Secretary of Commerce Howard Lutnick has continually professed that various aggressive administration policies (tariffs, state-directed capitalism, etc.) are going to save the American taxpayer and unleash American economic might. The quote above, from an interview with Mike Allen of Axios, follows Lutnick’s promise of a cavalry on its way to reinvigorate the United States. Given, though, the administration’s latest set of policies aimed at drug prices, that sound the secretary hears is more likely the coming of the Four Horsemen of the Apocalypse. Indeed, the Trump Administration’s “most favored nation” (MFN) drug pricing policy is one of its worst to date and is likely to create extraordinary distortions in the drug market that harm pharmaceutical development and the patients who rely on it.  

On Monday, the long-awaited deadline for action on the president’s MFN pharmaceutical pricing policy arrives. There is some indication that this may end up being a proposed rule under the authority of the Center for Medicare and Medicaid Innovation (CMMI) at the Centers for Medicare and Medicaid Services (CMS), but there is little clarity about what this actually means at the moment. It’s worth re-emphasizing, however: Price controls, of any kind, are bad policy. 

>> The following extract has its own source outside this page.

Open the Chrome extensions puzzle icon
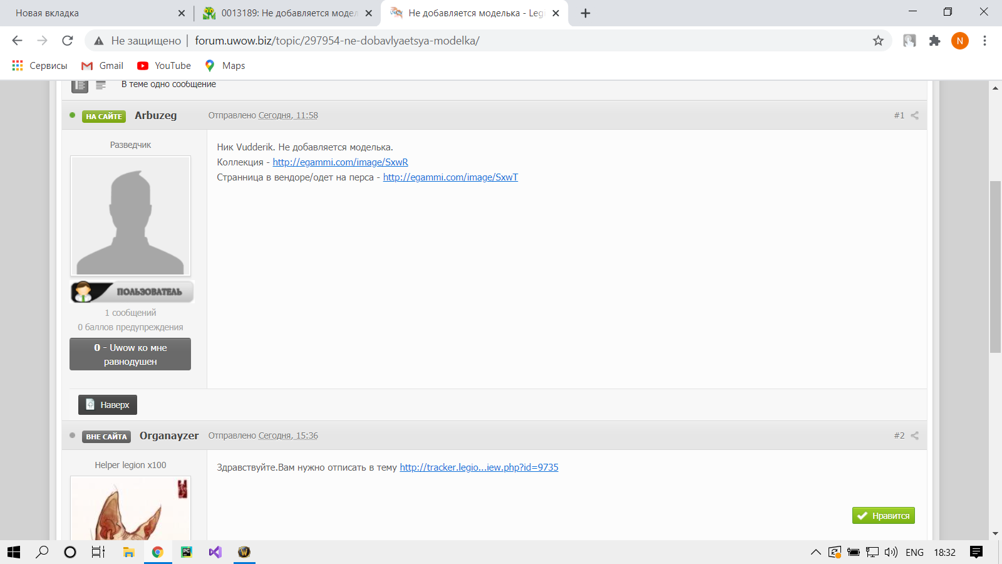This screenshot has height=564, width=1002. [x=934, y=41]
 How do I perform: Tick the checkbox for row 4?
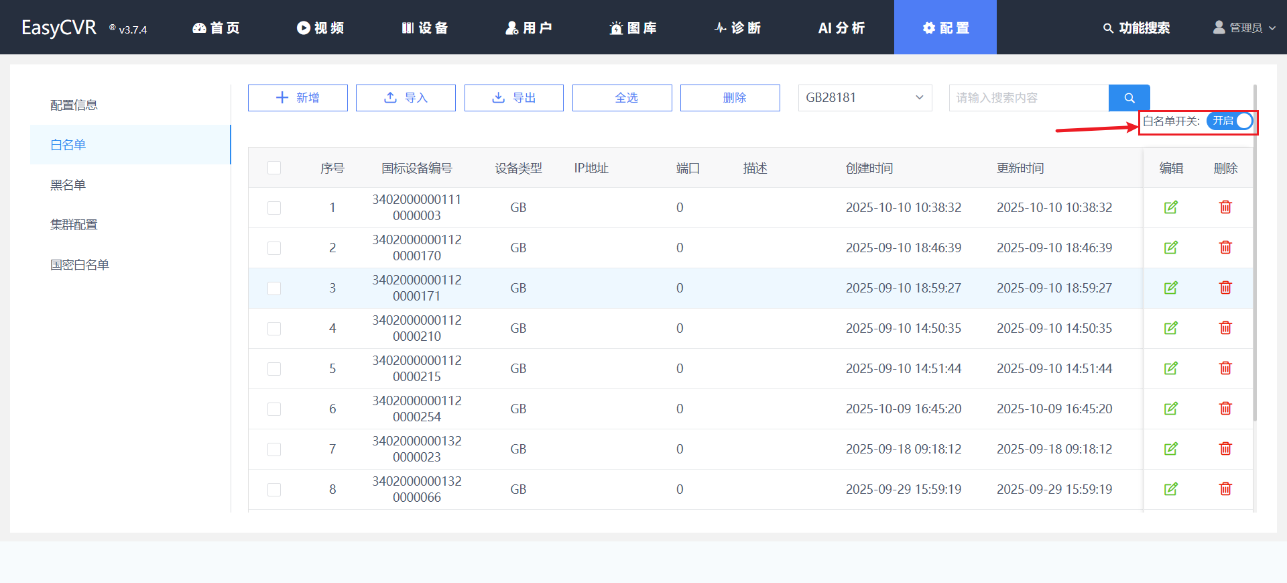274,329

As a refresher, the president issued an executive order (EO) in May that aims to lower drug prices by requiring drug companies to charge U.S. patients the same prices they charge the country with the lowest price for the same drug. The EO articulates several specific actions various executive departments should take. The EO mentions that the HHS secretary will use rulemaking to impose an MFN price if the industry does not comply with federal price-setting – and this seems to be the direction the administration is going (see above). But it is clearly affording itself other avenues to pursue this policy goal, including: blanket certification that all foreign drugs are safe and that the Food and Drug Administration (FDA) commissioner will facilitate waivers to allow their Section 804 importation; legal action by the U.S. attorney general and the Federal Trade Commission chair to target companies’ anti-competitive actions; restricting exports through the Commerce secretary; and a review of drug approvals by the FDA commissioner and subsequent threat of license revocation for non-compliant companies. There is evidence from other sectors that any policy announcement will include more than one of these pathways. 

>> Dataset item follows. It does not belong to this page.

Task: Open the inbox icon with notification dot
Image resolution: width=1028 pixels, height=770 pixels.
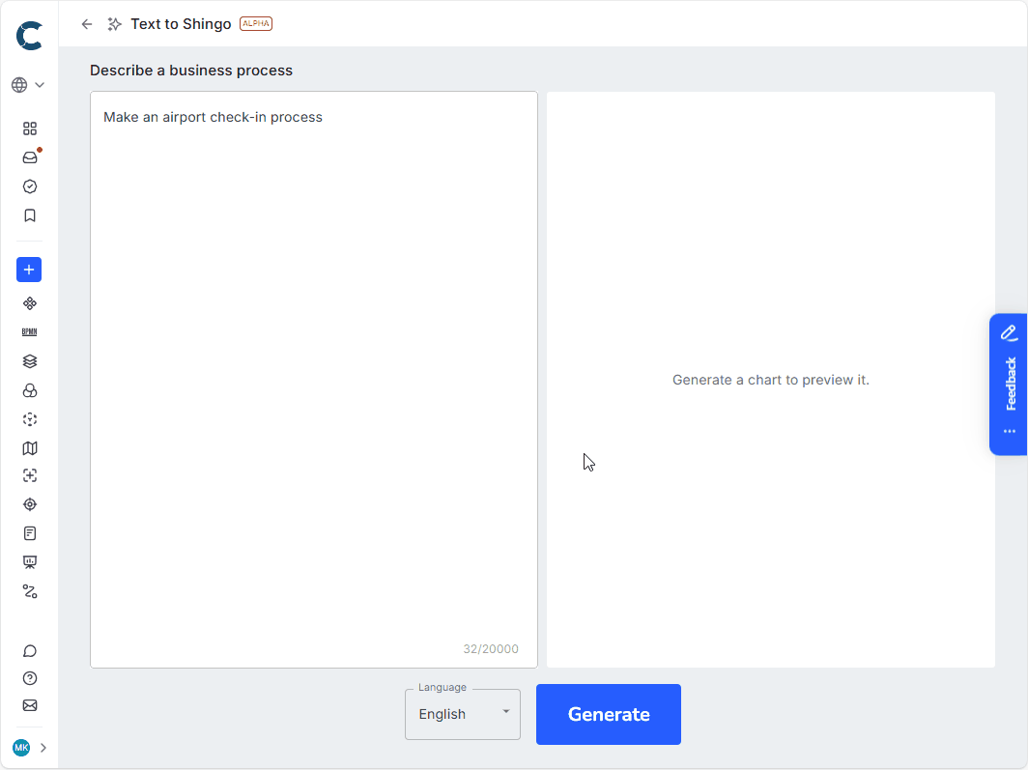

The lesson here: The federal government is willing to throw spaghetti at the wall and undermine an entire industry for something most health care sector participants believe is a bad idea. Government price controls could reduce private-sector incentives to develop new treatments. The U.S. drug industry invested $102 billion in pharmaceutical R&D in 2021, and over half of global R&D efforts are conducted by U.S. firms, originating the intellectual property on roughly 90 percent of all new medicines globally. A 2019 study by the University of Chicago estimated that drug price controls could reduce global R&D spending by up to $2 trillion, or a 29–60 percent reduction in R&D from 2021–2039, translating into 167–342 fewer new drug approvals during that period.   

More than half of new drugs were launched first in the United States, and there was an average lag of about one year between the U.S. launch and the launch in other major markets. According to a 2022 IQVIA study, of the new oncology drugs launched between 2016–2020, 96 percent were available in the United States within six months of FDA approval. In Canada, only 56 percent of those same drugs were available within the same period, and only 48–50 percent of new oncology drugs became available within one to two years after European Medicines Agency approval. Across all Organisation for Economic Cooperation and Development countries, the United States is the clear leader in launching novel cancer therapies.  

An MFN pricing model will have devastating effects on U.S. pharmaceutical access and innovation. Any degree of implementation will lessen this crowning achievement, reducing available treatments for the ever-rising prevalence of chronic conditions, such as cancer and heart disease, or address rare diseases. In the past 20 years, economists have consistently found that price controls reduce the development and launch of new drugs, thus eroding American patients’ access to innovative and much-needed medicines. 

The federal government’s expanded role in adjudicating whether a company deserves access to the U.S. market will upend the proven, market-based system that has led to widely praised care access and innovative treatment options for patients. While intended to put America first, the administration’s drug pricing EO will have precisely the opposite effect, reducing the United States’ global lead in both pharmaceutical innovation and patient access to novel drugs and therapies.